Joshua Vallum had already been sentenced to life in prison for the murder of Ms. Williamson by the Mississippi state courts. The Department of Justice brought a new charge under the federal hate crimes law due to the targeting of Ms. Williamson as a transgender woman. In addition to life in prison, Mr. Vallum will now also serve 49 years.
It is hard to see how these additional years, years Mr. Vallum will already be serving under the state sentence, brings justice to either Ms. Williamson or transgender people as a community. It is impossible to imagine what kind of healing is suddenly possible for transgender people and those who love and support us because someone is spending additional time in prison. Justice for some people is not justice for all people, and SRLP stands strongly against laws that build up walls, that tear down communities, that do not make us free.
At SRLP, we know all too well the reality of prisons in the United States. Transgender, gender non-conforming, and intersex (TGNCI) people are disproportionately targeted and placed in prisons and jails. Over 60% of the people served by SRLP each year have had experiences in jail or prison. We are intimately familiar with how our prisons and jails are built upon systems of racism, transphobia, sexism, and historical violence. Mr. Vallum, like Ms. Williamson, will never return home to his communities. This creates deep rifts in communities that last for generations.
Attorney General Jeff Sessions stated that this sentencing “reflects the importance of holding individuals accountable when they commit violent acts against transgender individuals.” SRLP agrees that violent acts against transgender individuals must be taken seriously. However, what Attorney General Sessions doesn’t realize or admit is that the U.S. government is directly responsible for some of the most violent acts against us. Our system of government enforces, allows, and even mandates violent acts against transgender people.

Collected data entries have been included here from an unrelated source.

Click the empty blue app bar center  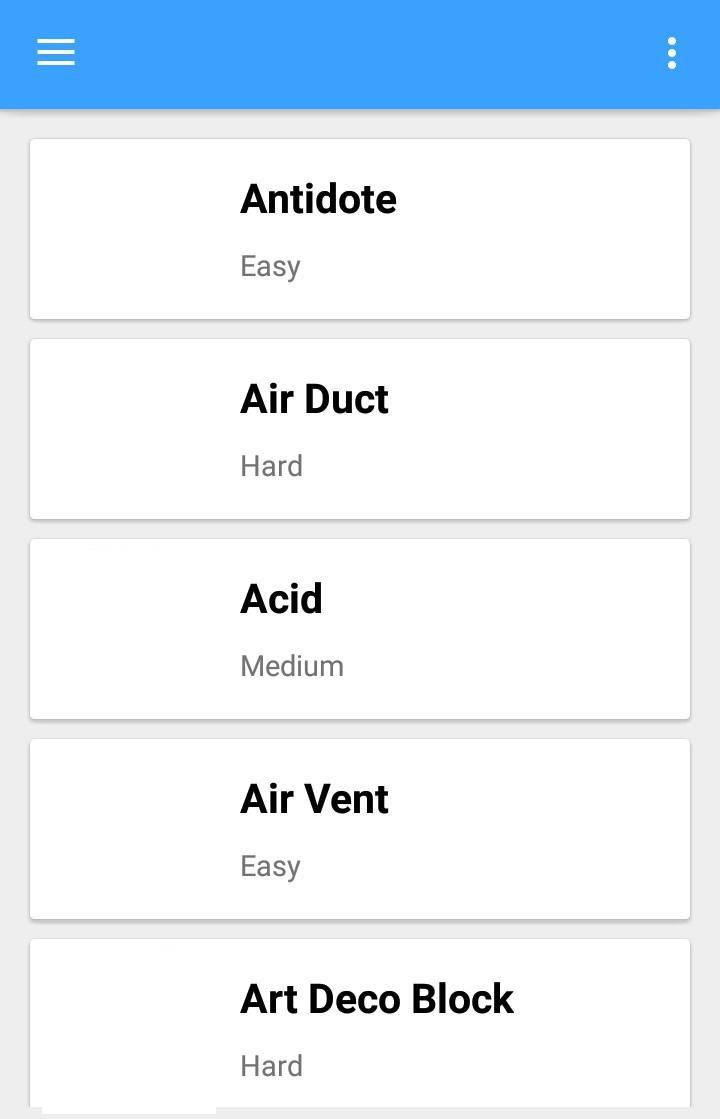360,53
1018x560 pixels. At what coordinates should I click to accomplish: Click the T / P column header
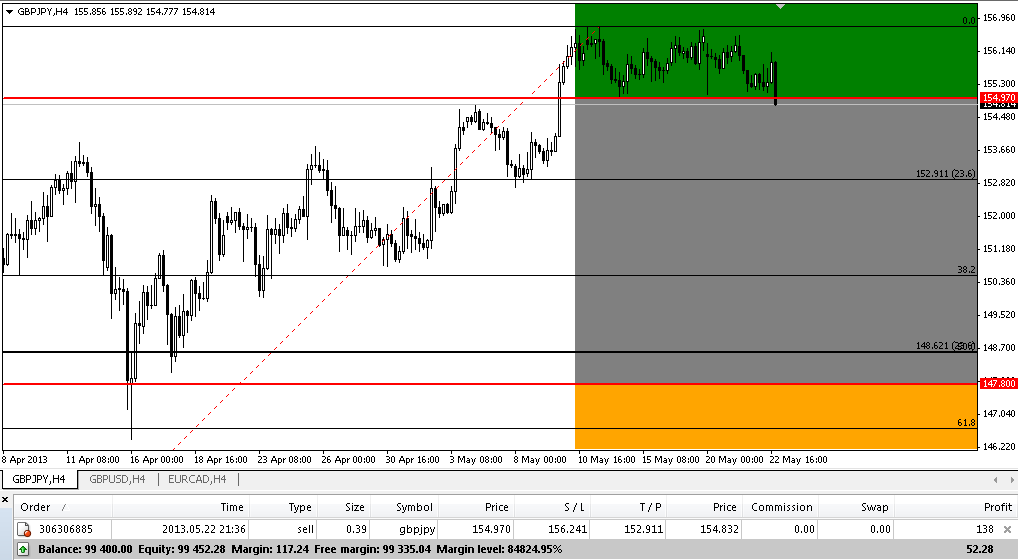pyautogui.click(x=649, y=507)

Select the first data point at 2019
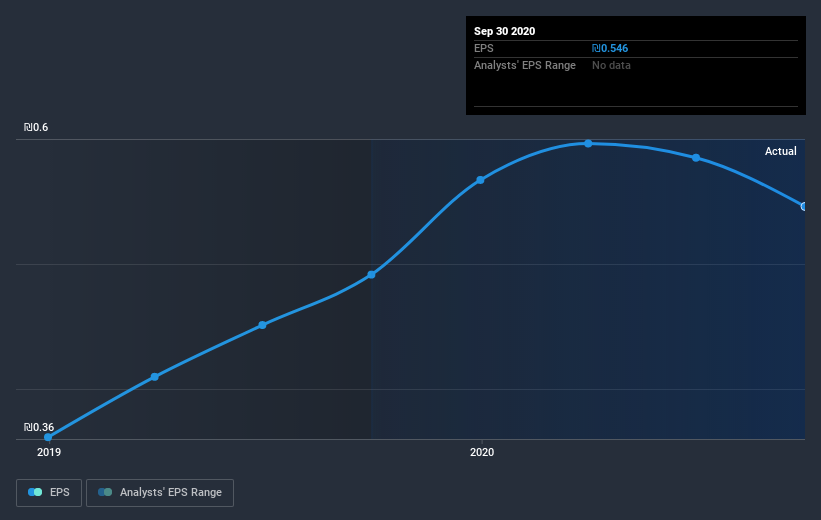point(48,437)
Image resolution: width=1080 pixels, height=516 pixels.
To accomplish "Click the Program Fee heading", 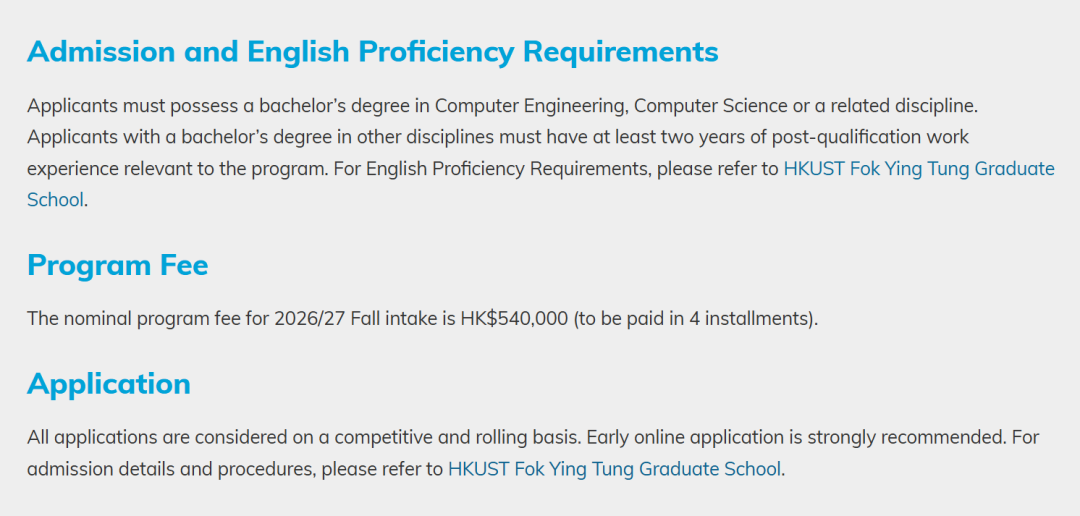I will click(x=118, y=265).
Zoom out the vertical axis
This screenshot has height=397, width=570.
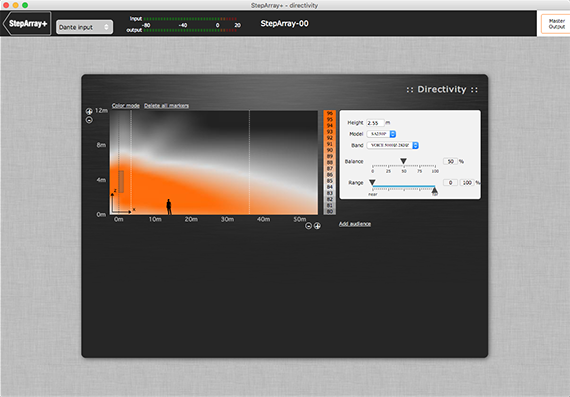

We demand accountability for violence against our lives in the form of healthcare denials and the forced use of incorrect bathrooms, housing arrangements, and facility care units. where we are made to live as our assigned birth gender and not who we truly are. Accountability for the unchecked harassment and violence against TGNCI youth in schools, leading to alarming dropout and suicide rates, because no adult stepped in to say that our lives matter. Accountability for how transgender people make up a disproportionate amount of the prison and jail populations due to targeting and surveillance from the state.
Instead of hate crimes laws that are disproportionately used against Black and Brown communities and result in additional or longer sentences, SRLP wants to lift up placing the resources, money, and time currently spent on enforcing hate crimes into providing transgender people with stable and protective housing, covering our necessary healthcare needs, and stopping the targeting of TGNCI people of color, youth, and low-income people for police stops, frisks, and arrests, simply because of how we exist in the world. These are the actions that show that our lives matter. These are the actions that assist us in building strong communities
A government that denies us our identities, our dignity, and our self-determination cannot bring about justice by placing more people in prison for longer, after we have already been murdered. That is not justice. That is not support. That is not liberation.
In this year, trans communities of color have already witnessed and held so much loss. Adding another 49 years on to a life sentence after a brutal murder does not keep us vibrant and alive. Instead, it causes irreparable wounds in our communities – communities that are already disproportionately subjected to violent government policies. SRLP demands that the U.S. government end the use of these methods of hyper-penalization and instead respond with supporting community-based strategies to end the epidemic of violence against us and a commitment to providing TGNCI people with the respect, space, money, and resources needed to keep ourselves vibrant and alive.